▶ [Problem to solve]: Reproduce the rows below verbatim, starting at the first row and ending at the line containing "Looking at the screenshot, I should click(x=417, y=340).", with both of those lines included.

— start of Material provided —

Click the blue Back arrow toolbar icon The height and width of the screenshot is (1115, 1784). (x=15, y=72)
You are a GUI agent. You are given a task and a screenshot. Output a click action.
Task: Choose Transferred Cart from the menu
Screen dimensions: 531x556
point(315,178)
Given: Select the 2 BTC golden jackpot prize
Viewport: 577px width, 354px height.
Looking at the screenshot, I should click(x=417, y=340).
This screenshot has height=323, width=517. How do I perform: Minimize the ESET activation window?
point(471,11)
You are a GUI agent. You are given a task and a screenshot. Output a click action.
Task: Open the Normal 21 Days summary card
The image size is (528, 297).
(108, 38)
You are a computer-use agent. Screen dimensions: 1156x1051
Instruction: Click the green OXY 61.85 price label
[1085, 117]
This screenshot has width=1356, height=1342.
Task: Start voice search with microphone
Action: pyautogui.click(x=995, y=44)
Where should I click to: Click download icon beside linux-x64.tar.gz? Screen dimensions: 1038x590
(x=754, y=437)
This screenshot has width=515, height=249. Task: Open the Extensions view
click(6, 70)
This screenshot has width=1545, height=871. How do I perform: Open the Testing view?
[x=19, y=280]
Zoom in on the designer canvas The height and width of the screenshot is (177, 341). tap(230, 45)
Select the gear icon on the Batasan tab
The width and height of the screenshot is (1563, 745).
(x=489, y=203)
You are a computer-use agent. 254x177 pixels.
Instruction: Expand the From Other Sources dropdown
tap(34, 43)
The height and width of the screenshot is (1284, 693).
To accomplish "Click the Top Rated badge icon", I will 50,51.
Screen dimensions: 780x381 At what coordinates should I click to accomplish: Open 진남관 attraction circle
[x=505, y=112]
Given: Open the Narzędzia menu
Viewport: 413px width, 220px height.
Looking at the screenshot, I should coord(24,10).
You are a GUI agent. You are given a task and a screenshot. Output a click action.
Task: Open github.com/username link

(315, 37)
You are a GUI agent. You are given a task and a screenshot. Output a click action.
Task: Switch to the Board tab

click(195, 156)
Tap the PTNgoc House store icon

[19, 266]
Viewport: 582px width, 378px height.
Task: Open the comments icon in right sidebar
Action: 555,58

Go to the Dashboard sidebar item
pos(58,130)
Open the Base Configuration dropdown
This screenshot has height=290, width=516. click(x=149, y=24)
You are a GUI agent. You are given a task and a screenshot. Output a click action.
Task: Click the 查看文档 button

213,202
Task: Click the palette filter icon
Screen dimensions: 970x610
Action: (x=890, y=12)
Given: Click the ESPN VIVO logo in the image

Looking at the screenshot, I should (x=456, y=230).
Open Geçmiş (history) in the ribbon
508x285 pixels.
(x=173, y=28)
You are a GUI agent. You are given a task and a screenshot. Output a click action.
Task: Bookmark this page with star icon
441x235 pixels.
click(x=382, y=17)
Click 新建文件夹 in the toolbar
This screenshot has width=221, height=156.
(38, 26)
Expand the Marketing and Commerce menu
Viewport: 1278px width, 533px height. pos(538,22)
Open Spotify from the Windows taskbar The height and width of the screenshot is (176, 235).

— end of Material provided —

▶ [Answer below]:
Click the blue Back arrow toolbar icon The height and width of the screenshot is (1115, 1784). (x=15, y=72)
You are a GUI agent. You are given a task and a screenshot. Output a click action.
Task: Choose Transferred Cart from the menu
Screen dimensions: 531x556
point(315,178)
Given: Select the 2 BTC golden jackpot prize
Viewport: 577px width, 354px height.
Looking at the screenshot, I should click(x=417, y=340).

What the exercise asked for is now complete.